Mi spiego meglio: mi riferisco ai casi Ferdinando Giordano e Giuliano Cimetti, rispettivamente figlio di camorrista il primo e gigolò il secondo.

Nel corso degli anni abbiamo visto ogni sorta di caso umano, uomini diventati donne, gay presunti o effettivi, rom, orfani di ogni genere, addirittura una donna divenuta uomo e amicizie femminile additate come rapporti lesbo. Tutti questi casi hanno attirato l’attenzione e la curiosità del popolo italiano, morbosità comprese. Dal canto mio sono state usate categorie di persone che personalmente considero normali esseri umani che hanno fatto una scelta di vita, ma a quanto pare per la massa sono ancora un fenomeno e una ragione di odience.

Ma fin qui ogni cosa è opinabile. O meglio fino alla passata edizione non è mai arrivato un messaggio preoccupante come contrariamente è successo quest’anno.

Riferendomi a Ferdinando la prima cosa che mi viene da dire, per quanto Ferdinando non sia necessariamente una cattiva persona, è che il suo inserimento nella casa dipende solo ed esclusivamente dalla vita malavitosa del padre. Se ci limitiamo ad osservare solo lui possiamo concludere che poi così interessante non è e lo sarebbe stato ancora meno se figlio di un operaio qualunque. Eppure è costantemente il preferito dal pubblico. Per essere buona voglio pensare che sia grazie alla somiglianza con il tanto amato Alberto Scrivano della nona edizione ma io così buona poi non sono! Mi sento quindi di condannare il primo messaggio fortemente negativo che è passato in questa ultima edizione e mi domando sulla base di cosa sia il ‘nostro’ preferito!

Passiamo al secondo concorrente: Giuliano. Stiamo sfiorando il reato di istigazione alla prostituzione, perché in Italia prostituirsi non è un reato ma farlo fare agli altri lo è. Personalmente questa cosa mi fa arrabbiare, e per ben due motivi: il primo, il più grave, per come si giustifica e si avvalla la scelta di questo uomo; non solo, si continua a ricordarlo come si fa con uno sponsor. Chissà se esiste già una black list di appuntamenti creata da qualcuno di fiducia! Ok, la prostituzione non è un reato ma l’evasione fiscale si!
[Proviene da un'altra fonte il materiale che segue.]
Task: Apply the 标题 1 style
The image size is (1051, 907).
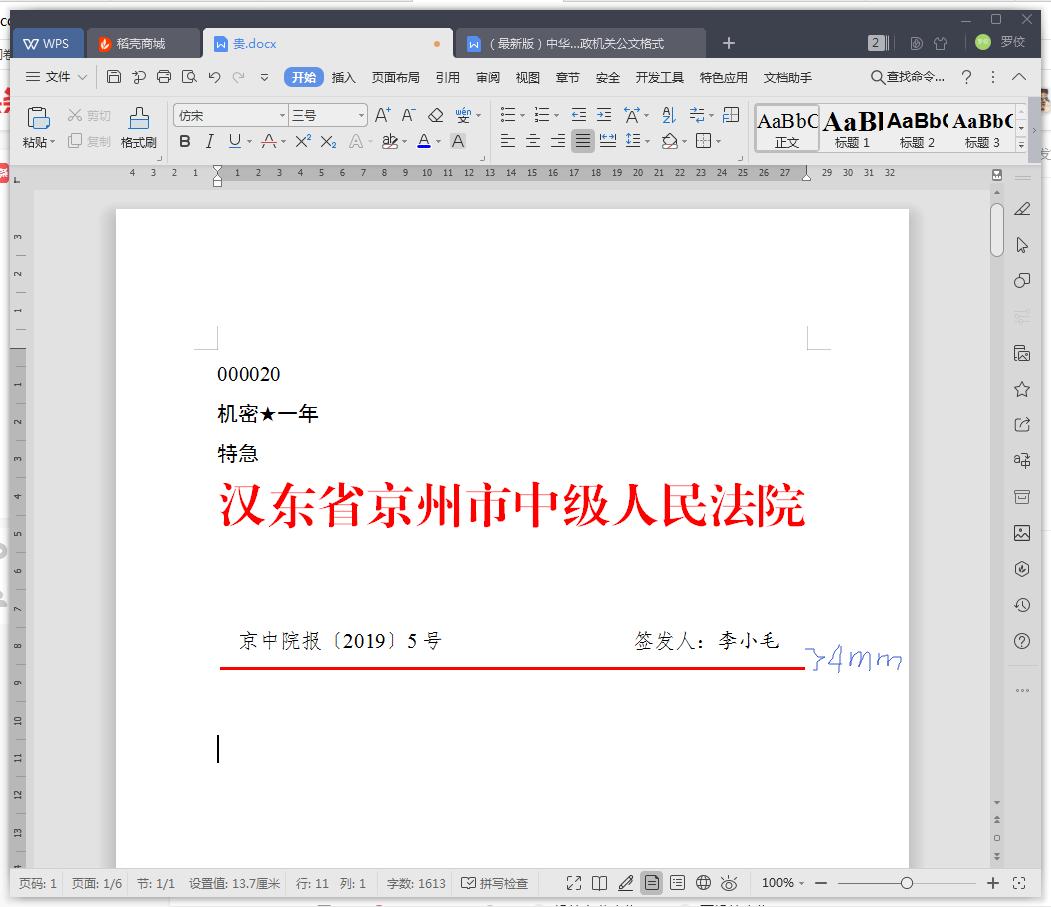Action: pyautogui.click(x=851, y=126)
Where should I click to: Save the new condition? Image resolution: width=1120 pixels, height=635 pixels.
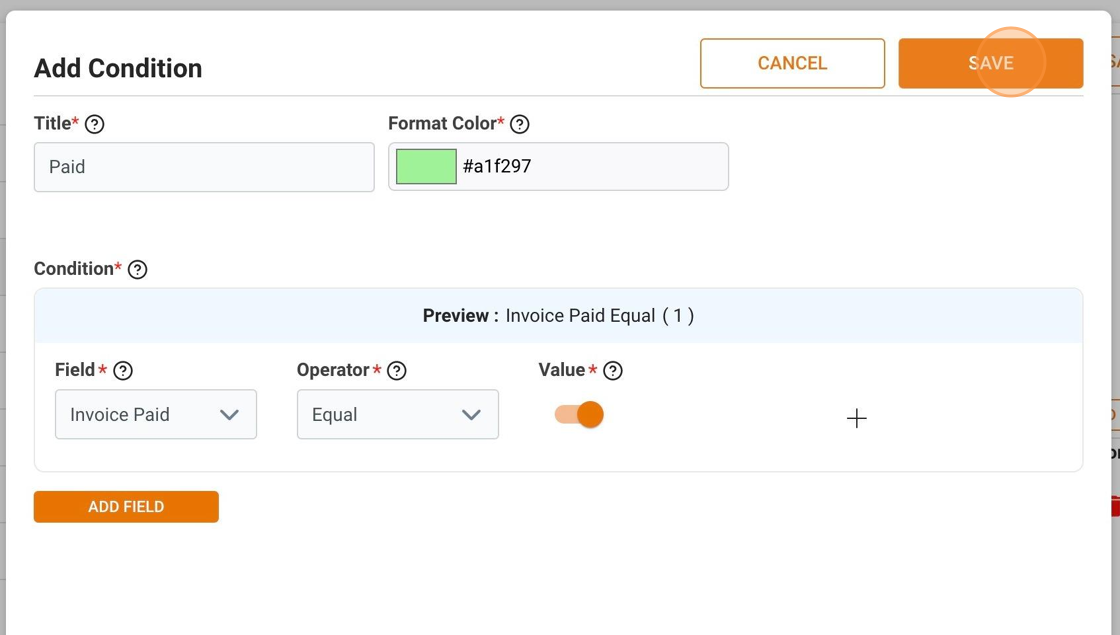click(x=990, y=63)
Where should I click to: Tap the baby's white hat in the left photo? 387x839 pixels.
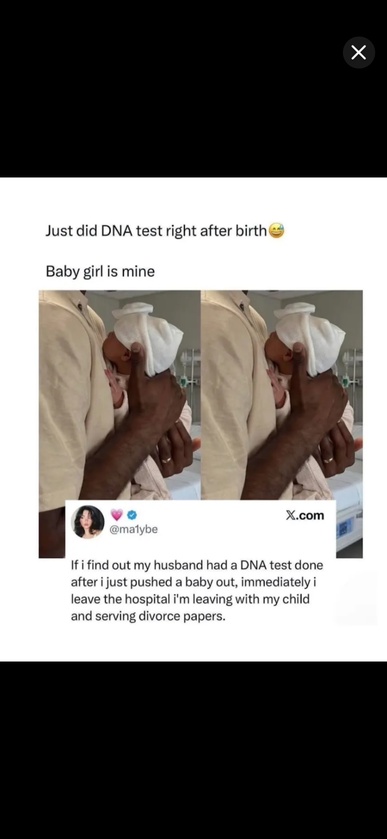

E secondo per l’uccisione del mito femminile del gigolò classico vedi Richard Gere. Sicuramente più del 90% delle donne non si sognerebbe mai di pagare un uomo per una prestazione ma lasciateci la fantasia almeno… perché modificare l’immaginario femminile? Sognare non ha mai fatto male a nessuno. Purtroppo ci hanno trasformato il sogno in incubo!